Chaque mois, dans ses 10 derniers jours, tout comme je le fais pour le cinéma (dans ses 10 premiers) et tout comme je le fais pour la musique (vers le milieu) je vous parle de l'une de mes trois immenses passions: la littérature.
Lire, c'est choisir de plonger dans la tête d'un autre, c'est voir avec les yeux d'un autre, c'est nourrir ses curiosités, c'est appendre autrement, c'est confronter ses idées préconçues, c'est mettre au défis différentes visions, c'est découvrir des univers, c'est rire, craindre, être fasciné ou pleurer.
Lire, c'est apprendre à respirer différemment. Et respirer, c'est vivre.
LE TAMBOUR de GÜNTER GRASS
À ses 3 ans d'anniversaire, Oskar, nouvellement orphelin, choisit de cesser de grandir. Hanté par la mort de ses parents et battant sur un petit tambour, il nous raconte, parfois au je parfois au il, son extraordinaire vie, du long cauchemar du Nazisme jusqu'aux aventure post-anarchiques de l'Allemagne d'après-guerre.
Quand on entend Oskar battre son tambour, en protestation face à quelque chose, comme lecteur, il faut alors choisir entre réalité et folie. Oskar est fier dans son asile. Il a choisi de s'y blottir. Délibérément. Tout comme il a choisi de cesser de grandir. Il a ce don de pouvoir ne plus grandir mais d'entendre tous les sons du monde externe. La santé mentale est un dangereux état d'esprit selon le narrateur, qui n'est pas toujours fiable. Il se fragilise sur l'étendue d'une vie, et quand le monde surchauffe. On ne peut jamais garantir garder une main ferme sur ce qui entoure en tout temps. Oskar nous le rappelle vivement.

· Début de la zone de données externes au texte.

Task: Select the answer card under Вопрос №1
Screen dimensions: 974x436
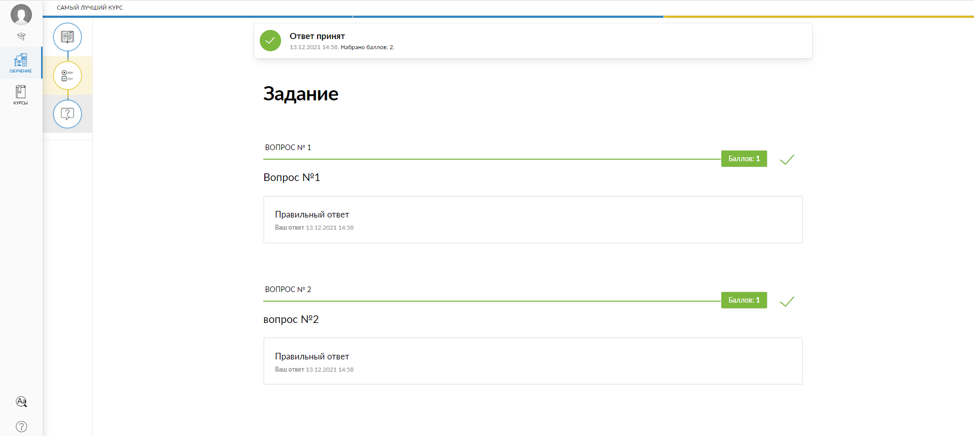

L'un des prérequis de la santé mentale, selon Oscar Wilde, est d'être en désaccord avec la majorité du peuple britannique. Le Oskar de ce roman serait tout à fait d'accord. Dans son univers à lui, si la santé mentale de l'Allemagne se porte bien, ce serait parce qu'elle pense tout le contraire du nazisme. Mais non, le nazisme fait rage. Et Oskar l'encaisse. Si la santé mentale de l'Allemagne est bonne, Oskar choisit alors d'être dans l'autre équipe. Ça justifie son placement en institution.
Cette plongée dans l'oppression est une exploration de l'irrationnalité et des excès de l'Homme. Des excès qui sévissent encore de nos jours, ailleurs, sous diverses formes. L'enlèvement des lycéennes de Chibok ou l'extermination des ouïghours en Chine en sont un exemple. C'est ce qui rend la lecture, parfois indigeste. De réaliser que les excès atroces dont l'homme est capable peuvent encore si dommageables.
On y lit aussi une vision de l'échec humain. La description du chaos est à prendre avec discrimination puisque l'histoire nous est racontée par un patient de l'asile. Mais elle est aussi pleine de vérité.
Le livre de 1959 est le tout premier de l'auteur Allemand, et le premier de sa trilogie de Dantzig. Il a été adapté en film 20 ans plus tard, lui a valu le prix Nobel de littérature de 1999, et l'Oscar du meilleur film en langue étrangère, principalement pour sa fabuleuse construction narrative.
Le livre sera l'un des touts premiers opérant dans le réalisme magique européen. Un style davantage Sud américain ou asiatique.
Oskar bat encore son tambour de pleine force.
Entendez-vous le bruit de son tambour?